Wednesday, April 8, 2015
Review: "Red Moon" by Benjamin Percy
Books like Benjamin Percy’s epic werewolf novel Red Moon are always a pleasure to read, even when they are not perfect. That is especially true when they come from a writer as skilled as Percy, who seamlessly blends typical genre elements like graphic violence and suspense with intricate character development that makes you care intensely for these people in their horrible situations. But like the other two Percy books I’ve read, his short story collection Refresh, Refresh (whose title story is one of the best short stories I’ve read in the past few years) and his debut novel The Wilding, Percy can get a little bit too political for my tastes, with The Wilding being a plea for environmental awareness through a Deliverance-like story, and here it is a look at racism and the Occupy movement through the lens of lycanthropy. Don’t get me wrong, it is still an interesting story, with a few unexpected turns in narrative and interpretation, but these notions can get in the way of the stories enjoyment. Percy intertwines three story threads that eventually collide in a weirdly rendered present where werewolves not only exist out in the open, but are a public health crisis with their own rogue cells and even their own colony near Russia. We first meet Patrick Gamble, a young man flying to visit his mother, when his plane is attacked by a rogue wolf and he is the only survivor, leaving him with violently mixed feelings about werewolves as the story progresses. Claire Forrester’s parents are slaughtered by a swat team, and she slowly learns, through her tough aunt Miriam who she really is.

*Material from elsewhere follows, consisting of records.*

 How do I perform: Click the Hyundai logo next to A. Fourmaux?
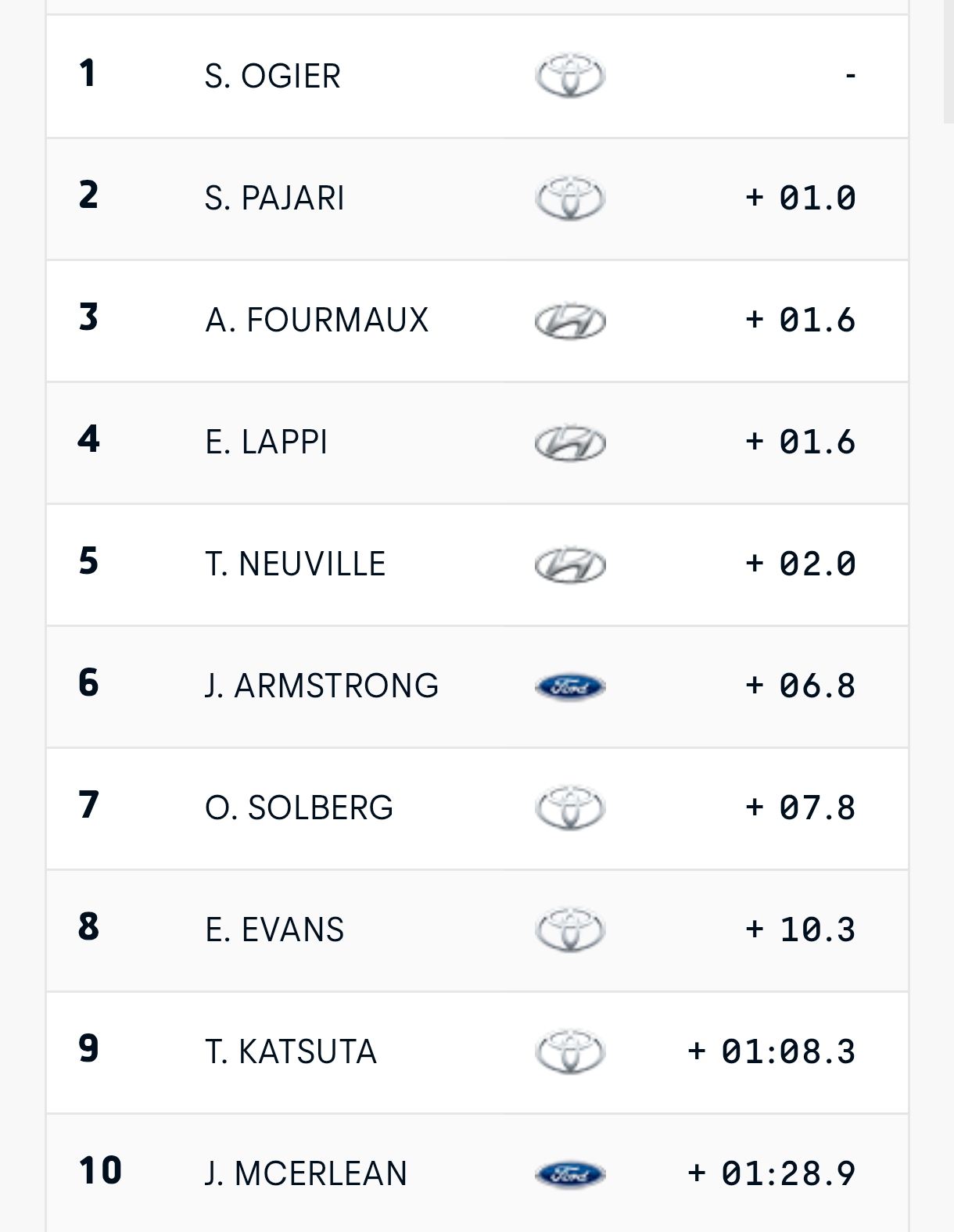[570, 321]
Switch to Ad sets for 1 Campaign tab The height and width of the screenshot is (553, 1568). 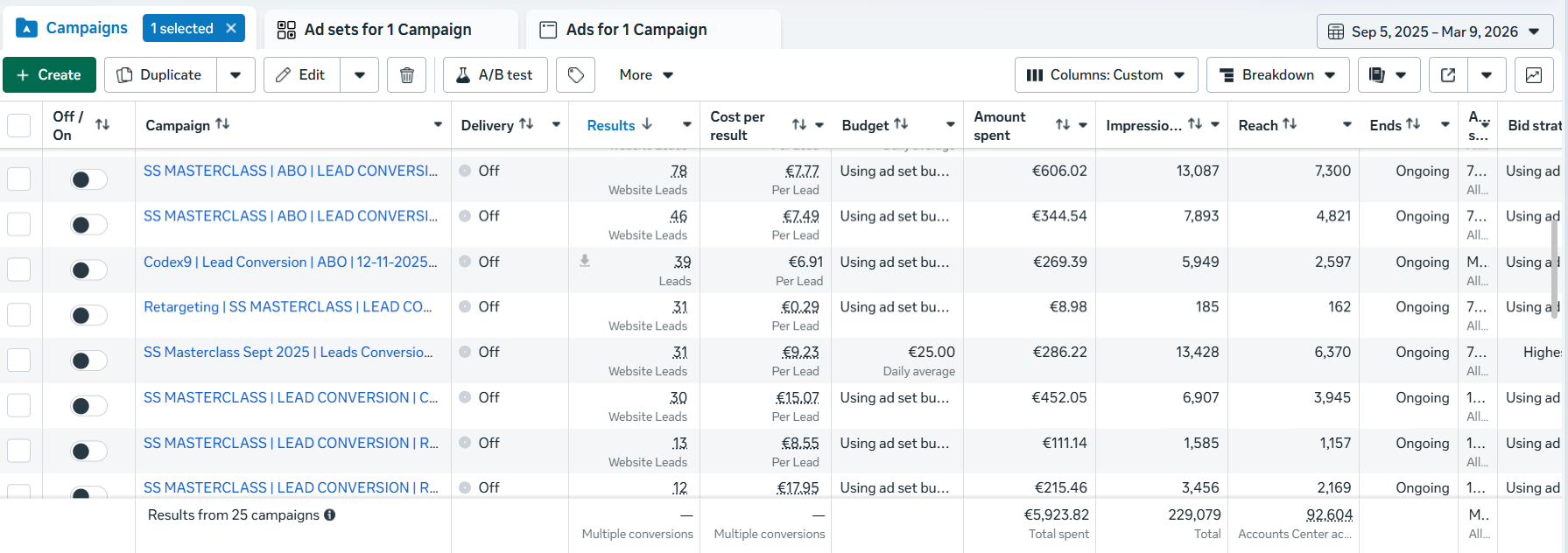(387, 30)

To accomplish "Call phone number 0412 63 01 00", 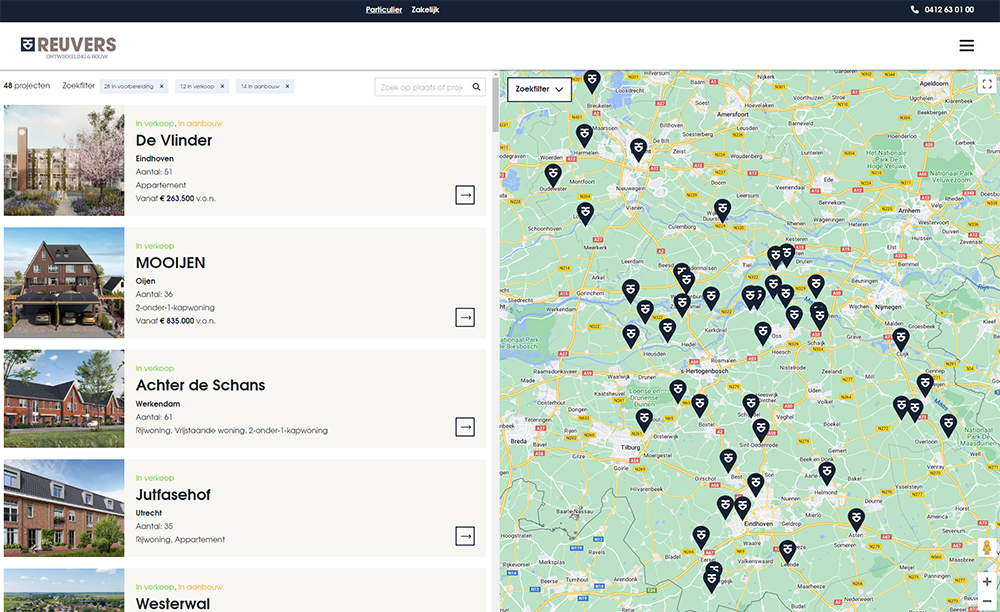I will click(942, 9).
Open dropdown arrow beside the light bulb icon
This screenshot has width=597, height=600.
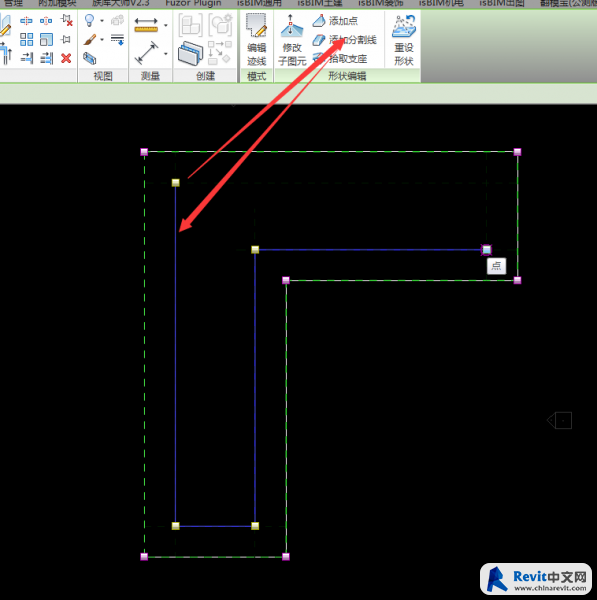102,21
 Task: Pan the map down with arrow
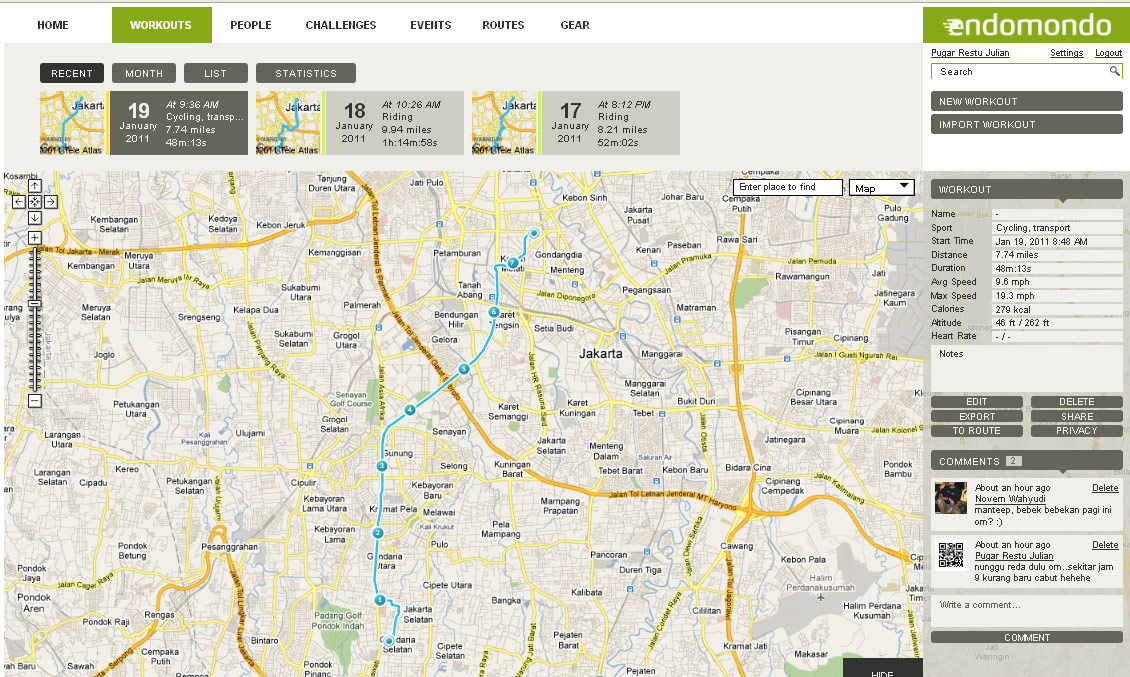pyautogui.click(x=34, y=218)
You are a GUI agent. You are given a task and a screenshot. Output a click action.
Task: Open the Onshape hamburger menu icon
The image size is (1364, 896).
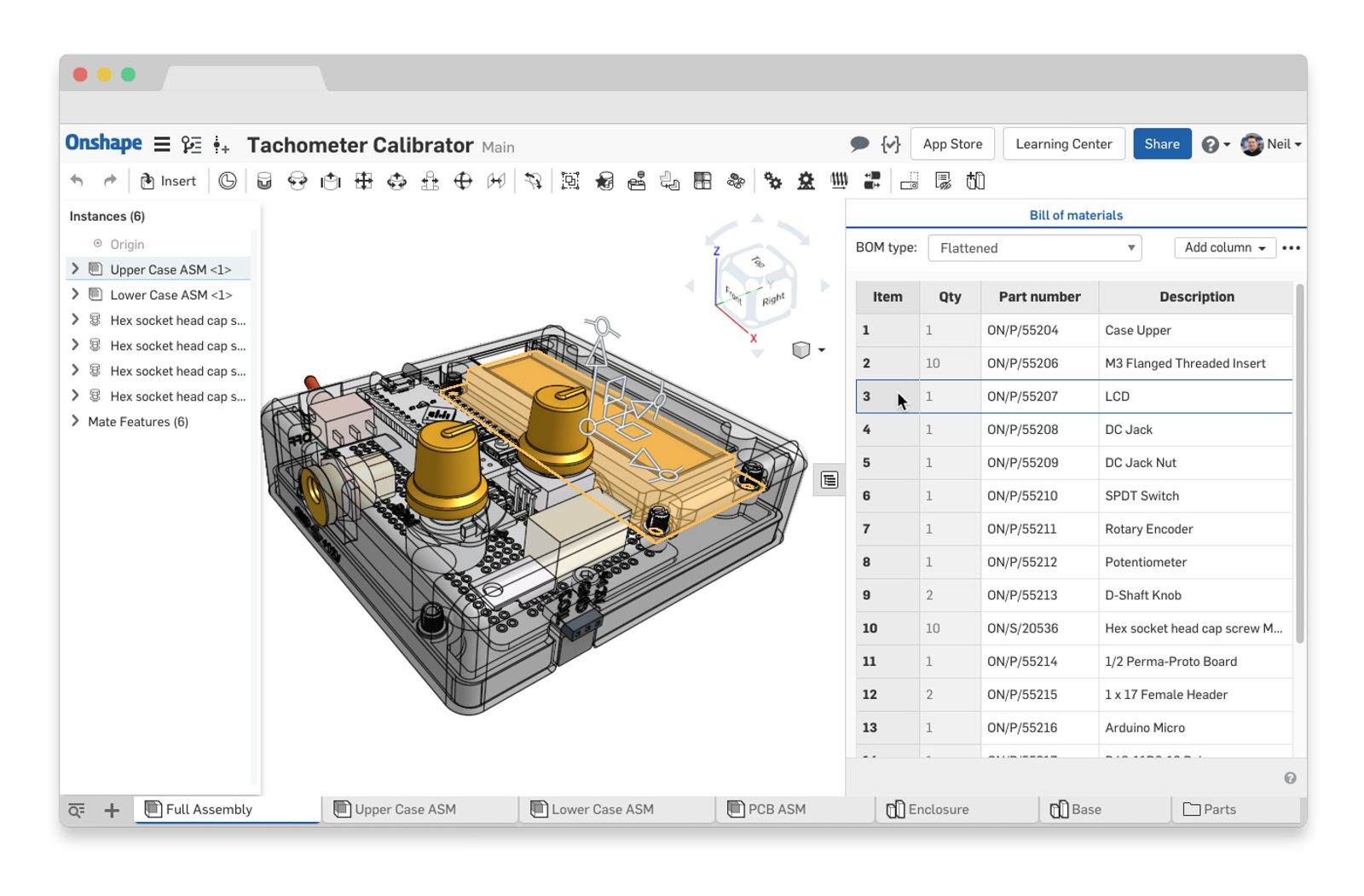coord(161,145)
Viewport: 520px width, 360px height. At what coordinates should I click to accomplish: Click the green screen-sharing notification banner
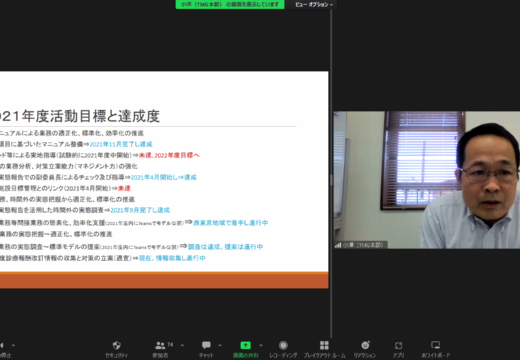[x=230, y=4]
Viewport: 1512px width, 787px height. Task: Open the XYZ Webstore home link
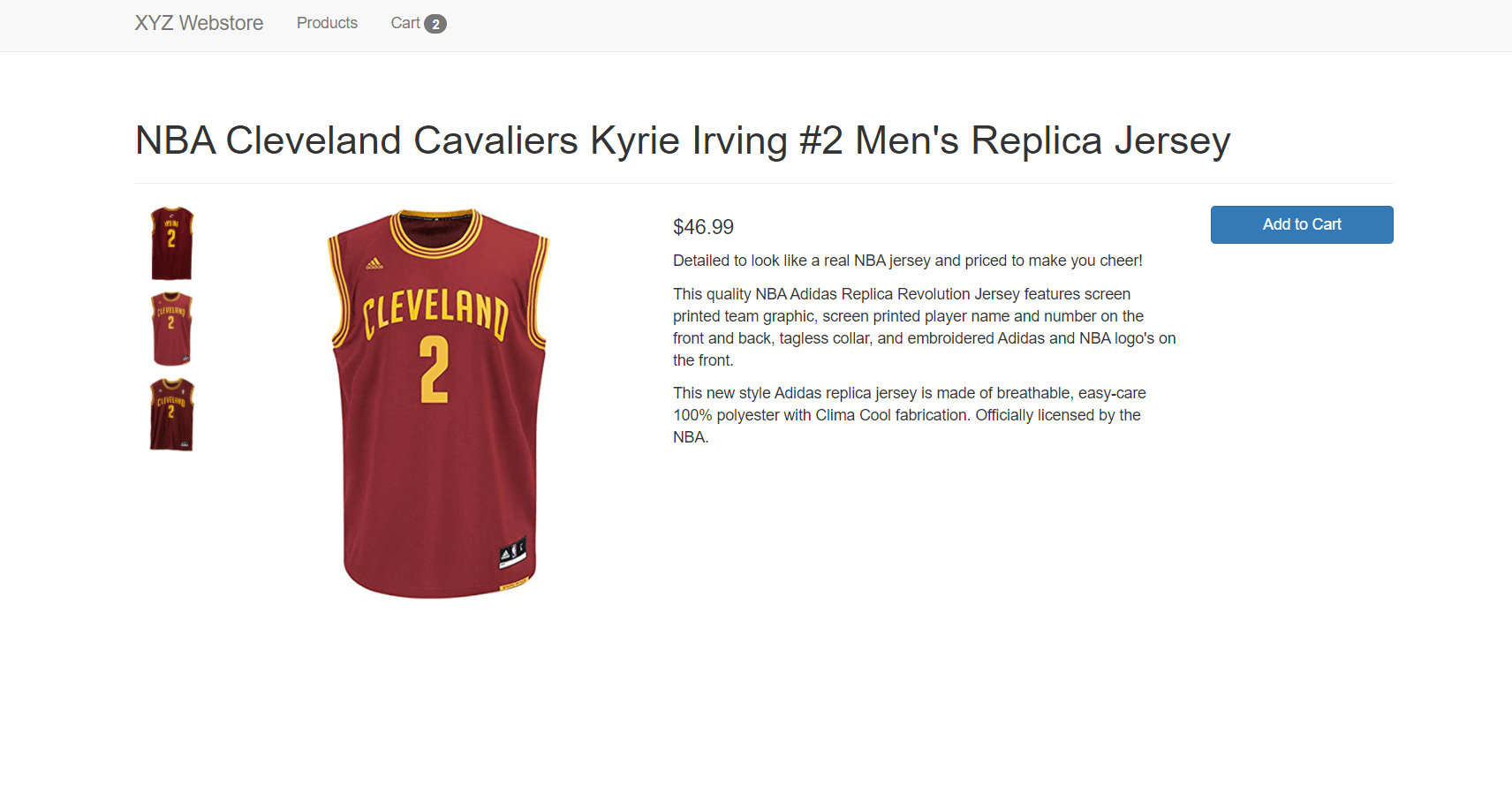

And Chase Williams, a presidential hopeful until he is bitten by a wolf, becomes a pawn for something bigger. This book is always exciting, with many actions scenes that take your breath away, and might even make you lose your lunch. But it can be hard to follow at points as Percy reaches his maximum density, but the effects of this book last for a long time, which play to its strengths as an epic, and Percy’s ability to blend genres. If you can get past this book’s somewhat heavy-handed agenda and need for relevance, it’s quite a doozy.